Delta refuses boarding to Poop Strong man for flying while brown and wearing the security theater shirt I designed


Back in 2007, I designed a shirt for Woot! that featured a screaming eagle clutching an unlaced shoe and a crushed water bottle, surrounded by the motto MOISTURE BOMBS ZOMG TERRORISTS ZOMG GONNA KILL US ALL ZOMG ZOMG ALERT LEVEL BLOODRED RUN RUN TAKE OFF YOUR SHOES. Among the lucky owners of this garment is Arijit "Poop Strong" Guha, who proudly wore it this week as he headed for a Delta flight from Buffalo-Niagara International Airport to his home in Phoenix.

But it was not to be. First, the Delta agents questioned him closely about the shirt, and made him agree to change it, submit to a secondary screening and board last. He complied with these rules, but then he was pulled aside by multiple Niagara Frontier Transportation Authority cops, more TSA, and a Delta official and searched again. No one found anything untoward, but —

The Delta official told Arijit he wouldn't be allowed to board, and neither would his wife. Period.

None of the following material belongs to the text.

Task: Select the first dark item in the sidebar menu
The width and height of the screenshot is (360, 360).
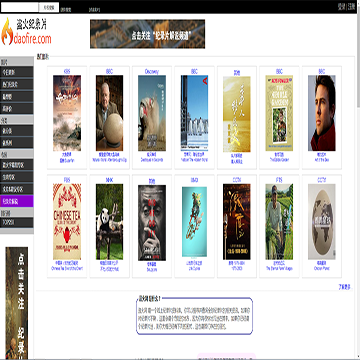Action: [x=17, y=72]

When Arijit complained about this, the Niagara Transport cops got "aggressive," questioning him further and noting in their discussions that "he looks foreign." Now Arijit understood that the problem was Flying While Brown. The Niagara Transport cops had lots of dumb questions, like why Arijit's wife hadn't taken his last name, why he had opted out of the pornoscanner, and then they sicced the drug-seeking dogs on him.

Delta rebooked them for a flight the next day, but didn't offer Arijit and his wife a hotel room overnight — and when they turned up at the airport, they discovered that their "confirmed" seats weren't confirmed, and unless eight passengers on the oversold flight agreed to fly later, they wouldn't be getting on that plane, either.

It turns out that Delta has a pattern of removing brown people from its airplanes when its pilots and passengers evince thinly veiled (or obvious) racist fears, too.

Having been booted from our flight, the transit police now began to aggressively question us. At one point, I was asked where my brother lives (he was the one who gifted me the shirt). A bit surprised by the irrelevant question, I paused for a moment before answering.

"You had to think about that one. How come?," she asked. I explained he recently moved. "Where'd he move from?" "Michigan," I respond. "Michigan, what's that?," she says. At this point, the main TSA agent who'd questioned me earlier interjected: "He said 'Michigan'." Unable to withhold my snark, I responded with an eye-rolling sneer: "You've never heard of Michigan?"

This response did not please her partner, a transit cop named Mark. Mark grabbed his walkie-talkie and alerted his supervisor and proceeded to request that he be granted permission to question me further in a private room. His justification?: "First he hesitated, then he gave a stupid answer." Michigan, my friends, is a stupid answer.

And then, he decided to drop any façade of fair treatment: the veil was lifted, this was about who I was and how I looked: "And he looks foreign."

Well, Buffalo is pretty close to Canada, so maybe he thought I looked Canadian. What does a Canadian look like anyway? Whatever it is, I'm sure that's precisely what he was thinking. Certainly he wasn't implying that dark-skinned people are not real Americans and that white people are the only true Americans. (I wonder what those who settled this land well before the arrival of Europeans would have to say about that.)